Recommended middleware for authentication in komapi. This is a Koa compatible implementation of Passport and an alternative to koa-passport.
Please refer to Passport for more information on how to use passport.
Documentation
Installation
Install through npm and require it in your index.js
file.
$ npm install --save komapi-passport passport-http bcrypt
Hello World
Try GET /
using the simple example application below. This example uses http basic authentication, but all passport strategies are supported.

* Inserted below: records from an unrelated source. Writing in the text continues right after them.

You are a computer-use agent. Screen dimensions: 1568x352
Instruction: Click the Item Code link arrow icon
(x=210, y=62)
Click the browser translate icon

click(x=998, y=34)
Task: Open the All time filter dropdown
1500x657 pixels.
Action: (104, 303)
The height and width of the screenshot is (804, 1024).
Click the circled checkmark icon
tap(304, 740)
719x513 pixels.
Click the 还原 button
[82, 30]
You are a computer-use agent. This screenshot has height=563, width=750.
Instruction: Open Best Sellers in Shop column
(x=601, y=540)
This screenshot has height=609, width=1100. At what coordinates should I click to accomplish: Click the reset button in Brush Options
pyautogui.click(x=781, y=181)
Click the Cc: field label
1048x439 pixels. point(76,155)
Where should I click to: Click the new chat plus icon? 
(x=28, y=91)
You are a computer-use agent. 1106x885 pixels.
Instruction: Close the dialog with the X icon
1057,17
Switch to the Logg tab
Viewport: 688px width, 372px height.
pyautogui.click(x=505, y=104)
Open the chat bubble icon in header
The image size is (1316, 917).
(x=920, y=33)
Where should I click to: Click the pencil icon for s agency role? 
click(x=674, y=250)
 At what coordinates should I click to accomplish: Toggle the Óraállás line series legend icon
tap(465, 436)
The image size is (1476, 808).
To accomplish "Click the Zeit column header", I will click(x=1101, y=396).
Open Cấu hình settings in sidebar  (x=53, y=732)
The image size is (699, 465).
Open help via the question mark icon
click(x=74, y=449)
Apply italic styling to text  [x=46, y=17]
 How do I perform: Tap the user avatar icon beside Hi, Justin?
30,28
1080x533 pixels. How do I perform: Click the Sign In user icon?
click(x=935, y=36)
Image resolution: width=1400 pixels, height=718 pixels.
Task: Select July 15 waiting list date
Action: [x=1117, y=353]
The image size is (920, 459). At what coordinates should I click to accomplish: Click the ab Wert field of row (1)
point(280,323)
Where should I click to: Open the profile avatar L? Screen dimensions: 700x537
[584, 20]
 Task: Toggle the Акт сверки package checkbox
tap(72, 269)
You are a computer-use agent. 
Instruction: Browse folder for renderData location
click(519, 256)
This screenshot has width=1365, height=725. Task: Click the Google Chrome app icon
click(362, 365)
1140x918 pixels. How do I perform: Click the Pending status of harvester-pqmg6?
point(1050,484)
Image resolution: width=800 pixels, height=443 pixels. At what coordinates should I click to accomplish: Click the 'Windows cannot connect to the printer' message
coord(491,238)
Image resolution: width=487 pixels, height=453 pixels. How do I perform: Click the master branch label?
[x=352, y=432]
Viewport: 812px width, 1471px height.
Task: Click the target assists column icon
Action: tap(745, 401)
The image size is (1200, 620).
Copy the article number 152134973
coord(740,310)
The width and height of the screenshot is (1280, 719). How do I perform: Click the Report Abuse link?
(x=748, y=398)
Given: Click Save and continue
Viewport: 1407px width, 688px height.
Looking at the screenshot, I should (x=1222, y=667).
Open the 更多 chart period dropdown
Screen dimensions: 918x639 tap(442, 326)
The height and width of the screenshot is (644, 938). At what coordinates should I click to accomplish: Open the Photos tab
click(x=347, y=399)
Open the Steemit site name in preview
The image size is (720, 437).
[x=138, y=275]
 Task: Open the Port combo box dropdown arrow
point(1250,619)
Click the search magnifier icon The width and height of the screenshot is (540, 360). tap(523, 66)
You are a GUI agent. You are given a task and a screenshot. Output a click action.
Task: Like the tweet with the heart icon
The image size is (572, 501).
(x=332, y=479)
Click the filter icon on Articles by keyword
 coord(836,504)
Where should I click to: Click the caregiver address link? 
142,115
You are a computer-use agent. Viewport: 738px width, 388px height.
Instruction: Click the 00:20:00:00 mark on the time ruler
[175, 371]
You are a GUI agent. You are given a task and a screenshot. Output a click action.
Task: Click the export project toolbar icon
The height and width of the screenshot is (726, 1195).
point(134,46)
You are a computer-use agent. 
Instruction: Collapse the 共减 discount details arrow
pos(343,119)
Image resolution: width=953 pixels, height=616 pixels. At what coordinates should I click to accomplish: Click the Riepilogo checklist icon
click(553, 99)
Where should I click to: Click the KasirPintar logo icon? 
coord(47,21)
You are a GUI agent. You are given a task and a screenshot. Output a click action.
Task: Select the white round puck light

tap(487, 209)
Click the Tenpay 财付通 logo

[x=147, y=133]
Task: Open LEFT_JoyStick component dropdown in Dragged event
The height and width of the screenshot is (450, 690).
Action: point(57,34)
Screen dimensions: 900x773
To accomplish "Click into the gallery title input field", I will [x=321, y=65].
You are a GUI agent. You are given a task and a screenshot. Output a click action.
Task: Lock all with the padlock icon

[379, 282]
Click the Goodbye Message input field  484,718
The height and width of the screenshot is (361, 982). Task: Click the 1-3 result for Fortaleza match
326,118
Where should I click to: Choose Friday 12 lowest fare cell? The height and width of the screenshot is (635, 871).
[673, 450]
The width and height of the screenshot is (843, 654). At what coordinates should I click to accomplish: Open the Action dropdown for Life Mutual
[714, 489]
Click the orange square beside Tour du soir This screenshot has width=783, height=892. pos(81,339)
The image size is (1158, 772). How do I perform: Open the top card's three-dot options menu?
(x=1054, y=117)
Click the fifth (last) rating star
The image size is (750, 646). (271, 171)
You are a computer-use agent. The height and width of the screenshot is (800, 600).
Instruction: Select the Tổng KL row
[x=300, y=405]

Username is "jeffj" and password is "mylittlesecret".
// Dependencies
import Koa from 'koa';
import passport, { mutateApp } from 'komapi-passport';
import { BasicStrategy } from 'passport-http';
import bcrypt from 'bcrypt';
// Init
const app = new Koa();
mutateApp(app); // This is optional. See the tips (1) for description
const user = {
id: 1,
username: 'jeffj',
name: 'Jeff Jagger',
passwordHash: '$2a$06$5f2353rB/Jgb0s8vRKteluCJR2WY1E97.0htzB6RW.O1LJa.BQamu', // mylittlesecret
};
// Setup
passport.use(
new BasicStrategy((username, password, done) => {
console.log(username, password);
if (username !== user.username) return done(null, false);
bcrypt.compare(password, user.passwordHash, (err, res) => {
if (err) return done(err);
if (!res) return done(null, false);
return done(null, user);
});
}),
);
// Middlewares
app.use(passport.initialize());
app.use(passport.authenticate(['basic']));
app.use('/', passport.ensureAuthenticated(), ctx => {
ctx.body = {
isAuthenticated: ctx.isAuthenticated(),
user: ctx.state.user, // or 'ctx.auth' or 'ctx.request.auth' for consistency, regardless of passport user property
};
});
// Listen
app.listen(process.env.PORT || 3000);
Tips
- For better performance, use
mutateApp(app);
in your application bootstrap. This adds an application wide compatibility layer between Passport and Koa. If you do not use this, the compatibility layer will be added on a per-request basis - thus reducing performance slightly. - If you allow unauthenticated requests (e.g. using
passport-anonymous
strategy) you can enforce authentication on some of your routes with the includedPassport.ensureAuthenticated()
middleware.
Contributing
This project follows angular commit conventions.
Release
Run npm run release
to publish a new release and npm run release --tag=next
to publish a pre-release.